The polar code encoder 11 is an encoder adopting a polar code. The polar code belongs to one kind of forward error correction codes, and may reach Shannon Limit theoretically. The polar code may achieve channel polarization, and the channel polarization may enable each of channels to present different reliability from each other. As the encoding length of the polar code increases, the channel capability of part of channels will be close to one (noiseless channels) and the channel capability of part of channels will be close to zero (pure-noise channels) A message transmitted on a perfect channel may theoretically reach the Shannon Limit. The polar code encoder 11 may be implemented by an integrated circuit (IC), but it is not limited thereto.

The modulator 13 is a digital modulator. Depending on different modulation requirements, the modulator 13 may have different structures which are for example but not limited to: an amplitude shift keying (ASK) structure, a frequency shift keying (FSK) structure, a phase shift keying (PSK) structure and a quadrature amplitude modulation (QAM) structure or the like. The modulator 13 may be implemented by an integrated circuit, but it is not limited thereto.

The inverse discrete Fourier transformer 15 is a transformer capable of achieving inverse discrete Fourier transformation. Depending on different transformation requirements, the inverse discrete Fourier transformer 15 may have different structures which are for example but not limited to: a common inverse discrete Fourier transform structure and an inverse fast Fourier transform (IFFT) structure that is easy to be implemented on hardware. The inverse discrete Fourier transformer 15 may be implemented by an integrated circuit, but it is not limited thereto.

The controller 17 is a microprocessor or a microcontroller. The microprocessor or the microcontroller is a programmable specific integrated circuit that is capable of operating, storing, outputting/inputting or the like. Moreover, the microprocessor or the microcontroller can receive and process various coded instructions, thereby performing various logical operations and arithmetical operations and outputting corresponding operation results.

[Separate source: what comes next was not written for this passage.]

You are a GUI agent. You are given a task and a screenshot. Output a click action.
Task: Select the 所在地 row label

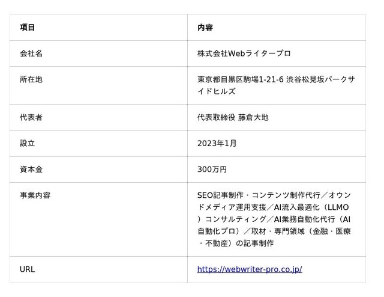pos(31,79)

The interleaver 19 is an apparatus that is configured to interleave and/or rearrange a plurality of input bits to generate a plurality of interleaved and/or rearranged output bits.

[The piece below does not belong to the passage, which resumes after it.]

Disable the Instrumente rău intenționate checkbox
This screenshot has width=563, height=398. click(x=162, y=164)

Referring to FIG. 1A and FIG. 1B, each of the baseband processing apparatus 1A and the baseband processing apparatus 1B may receive a digital input signal IN and output a digital output signal OUT. The polar code encoder 11 may be configured to encode a plurality of first data D1 into a plurality of second data D2. Each of the first data D1 is represented by a string of binary bits, and may comprise an information bit set (i.e., information bits carried in the digital input signal IN) and a frozen bit set (i.e., frozen bits FRZ decided and/or generated by the polar code encoder 11 or the controller 17). The plurality of information bit sets have the same bit length and the same bit representation as each other because the plurality of information bit sets are from the information bits carried in the same digital input signal IN. The plurality of frozen bit sets have the same bit length as each other but different bit representations from each other. In the baseband processing apparatus 1A, the interleaver 19 may be configured to interleave and/or rearrange the information bits carried in the digital input signal IN and each set of frozen bits FRZ decided and/or generated by the polar code encoder 11 so as to generate a plurality of first data D1. In the baseband processing apparatus 1B, the interleaver 19 may be configured to interleave and/or rearrange the information bits carried in the digital input signal IN and each set of frozen bits FRZ decided and/or generated by the controller 17 so as to generate a plurality of first data D1.

The plurality of same bit lengths of the plurality of frozen bit sets may depend on a code rate adopted by the polar code encoder 11. The code rate may be defined as a ratio of the bit length of the information bit set comprised in the first data D1 to the bit length of the first data D1. For example, if the code rate adopted by the polar code encoder 11 is ½, and the bit length of the information bit set (i.e., the information bit data carried in the digital input signal IN) comprised in the first data D1 is four (i.e., four bits), then the polar code encoder 11 will form the frozen bit set comprised in the first data D1 with four frozen bits so that the ratio of the bit length of the information bit set to the bit length of the first data D1 is ½.

Each of the frozen bit sets may comprise a specific frozen bit set, and the plurality of specific frozen bit sets have the same bit length as each other but different bit representations from each other. In some embodiments, the bit length of the specific frozen bit set may be equal to the bit length of the frozen bit set, i.e., all the bits of the frozen bit set may be selected to form the specific frozen bit set. In some embodiments, the bit length of the specific frozen bit set may be less than the bit length of the frozen bit set, i.e., one or part of the bits of the frozen bit set may be selected to form the specific frozen bit set. For example, if the bit length of the frozen bit set is four (i.e., four bits), then the bit length of the specific frozen bit set comprised in the frozen bit set may be one, two, three or four, i.e., one, two, three or four bits among the four bits may be selected to form the specific frozen bit set.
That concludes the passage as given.